**Task details:**
Rewrite the items from the line with "Given: Switch to Kanäle tab" through the end of the items, switching "dropdown" to "drop-down menu" and leaving everything else unchanged. Leave the pictures out.

**Supplied records:**
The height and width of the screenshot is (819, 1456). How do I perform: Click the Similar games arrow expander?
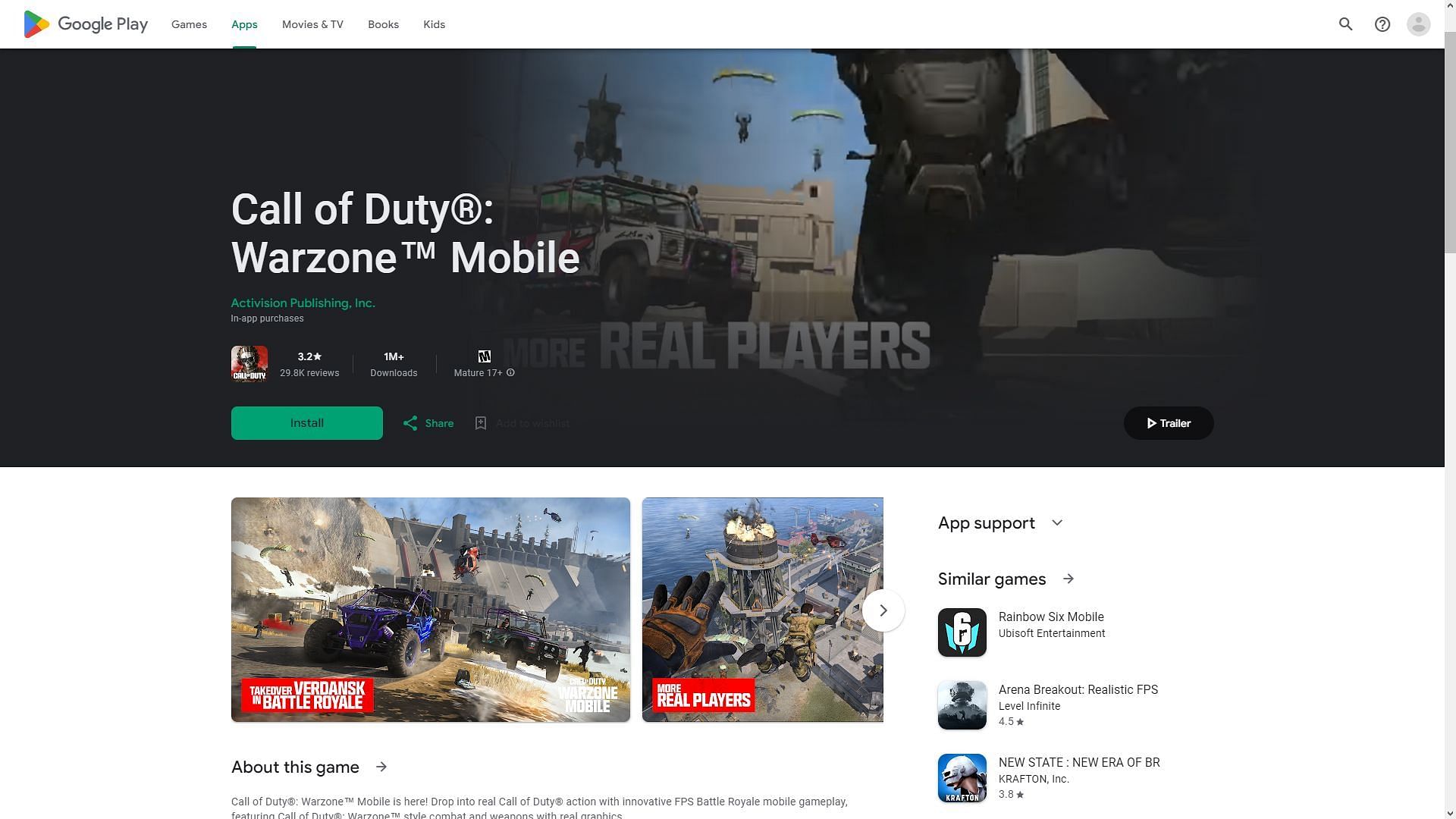point(1068,579)
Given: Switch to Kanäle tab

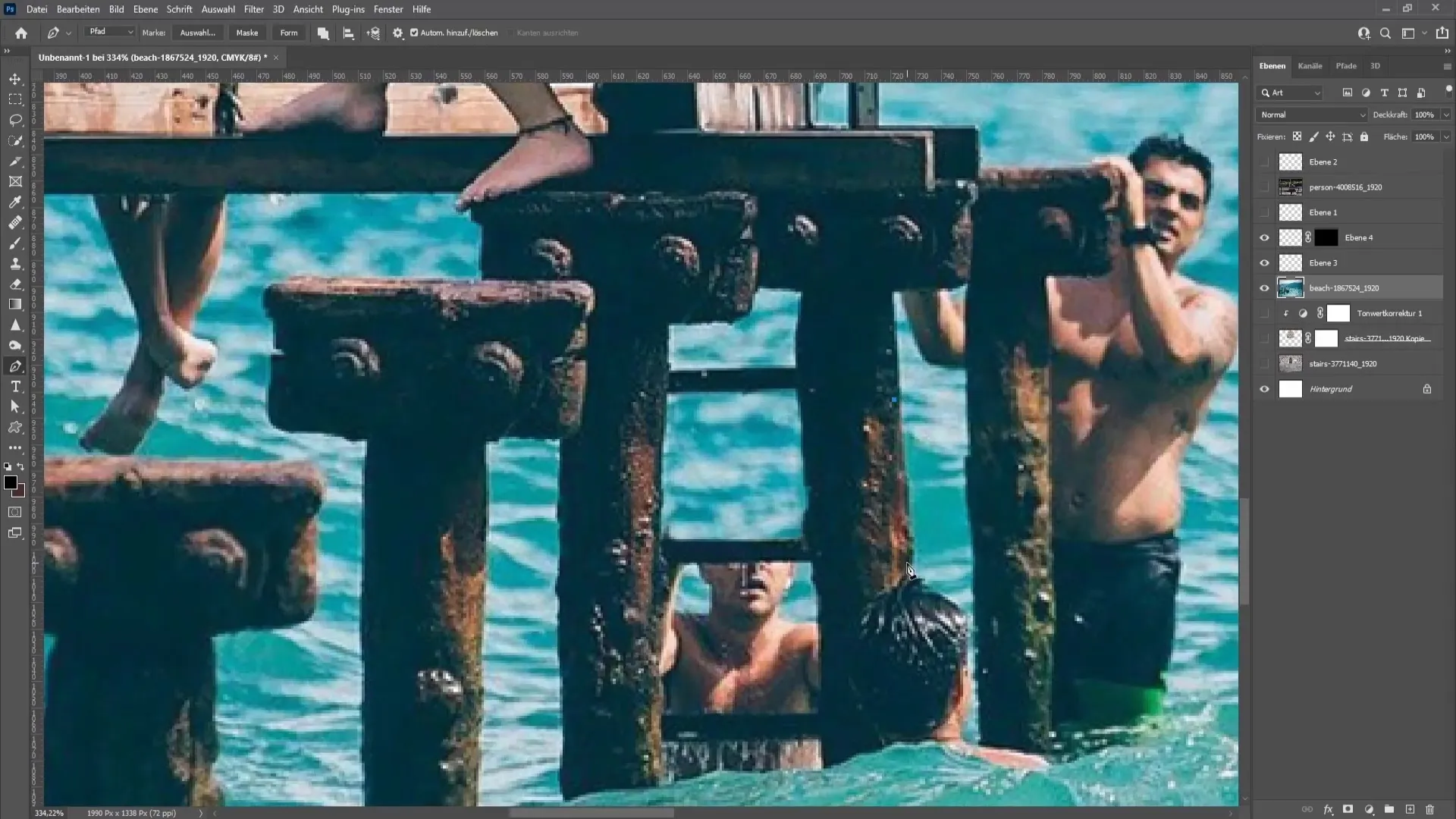Looking at the screenshot, I should tap(1310, 65).
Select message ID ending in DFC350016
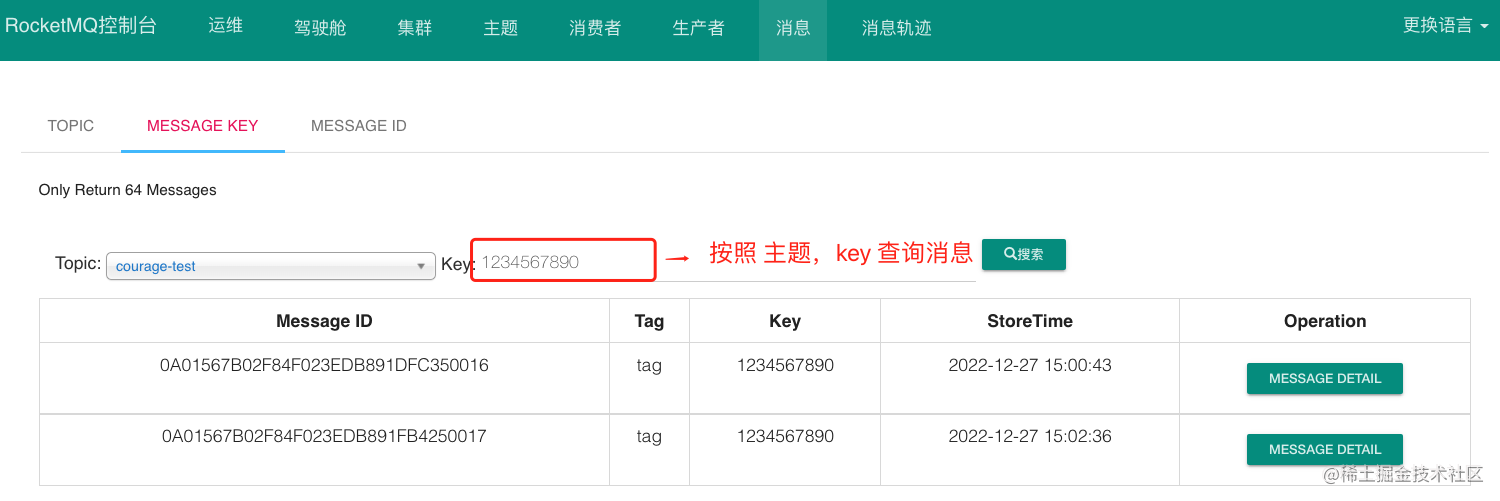 click(324, 366)
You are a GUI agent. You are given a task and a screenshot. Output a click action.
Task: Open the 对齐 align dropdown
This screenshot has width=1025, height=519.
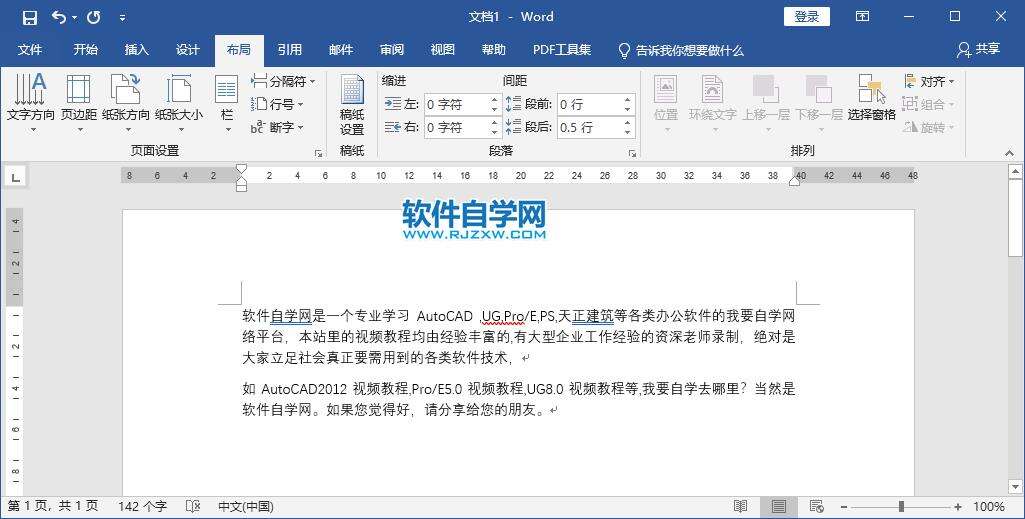[x=930, y=81]
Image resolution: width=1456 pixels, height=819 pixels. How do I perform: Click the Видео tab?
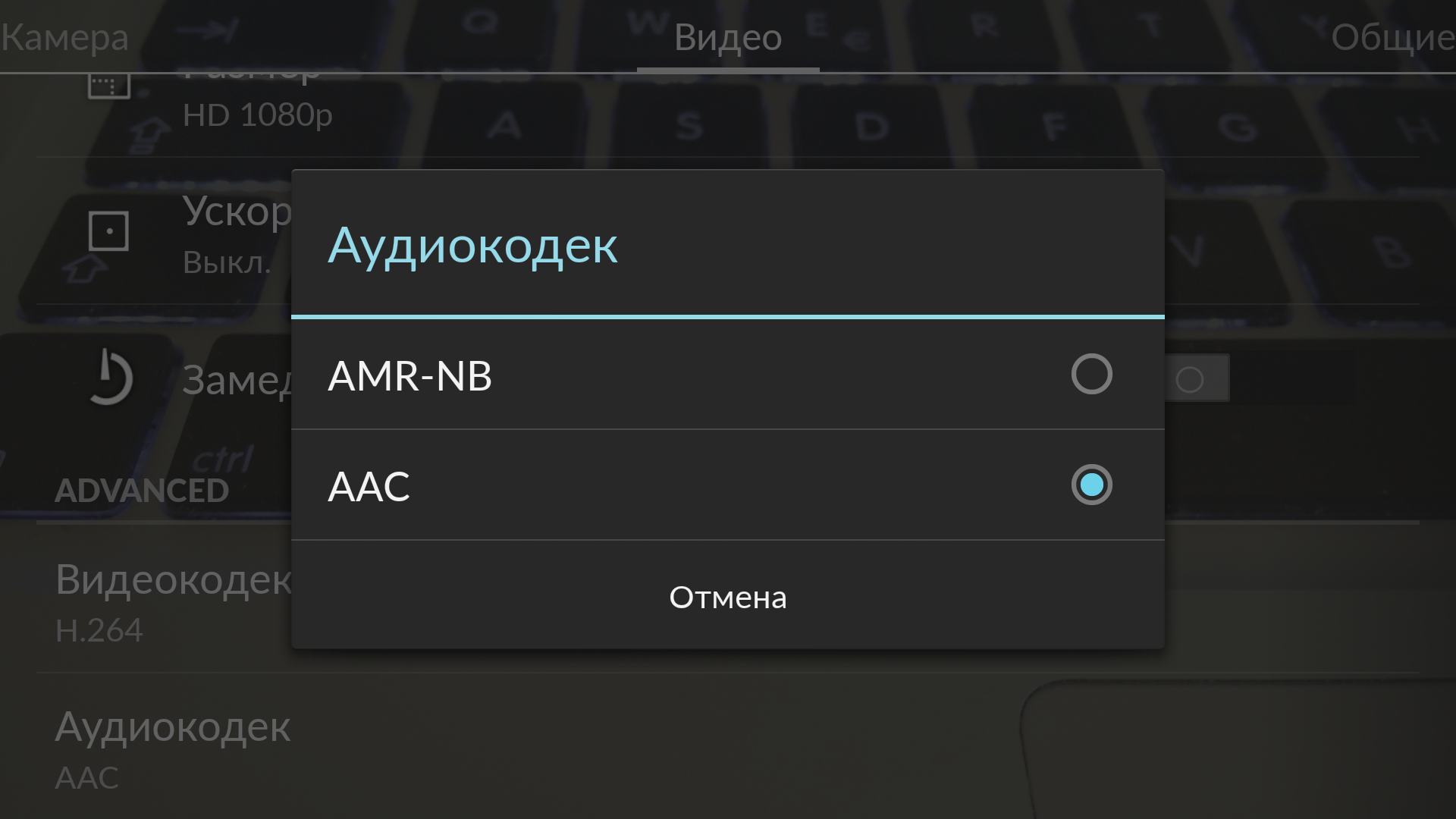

**Answer to the task:**
Given: Switch to Kanäle tab

Looking at the screenshot, I should tap(1310, 65).
Select message ID ending in DFC350016
 click(324, 366)
You are a GUI agent. You are given a task and a screenshot. Output a click action.
Task: Open the 对齐 align drop-down menu
This screenshot has width=1025, height=519.
[x=930, y=81]
Image resolution: width=1456 pixels, height=819 pixels. How do I perform: Click the Видео tab?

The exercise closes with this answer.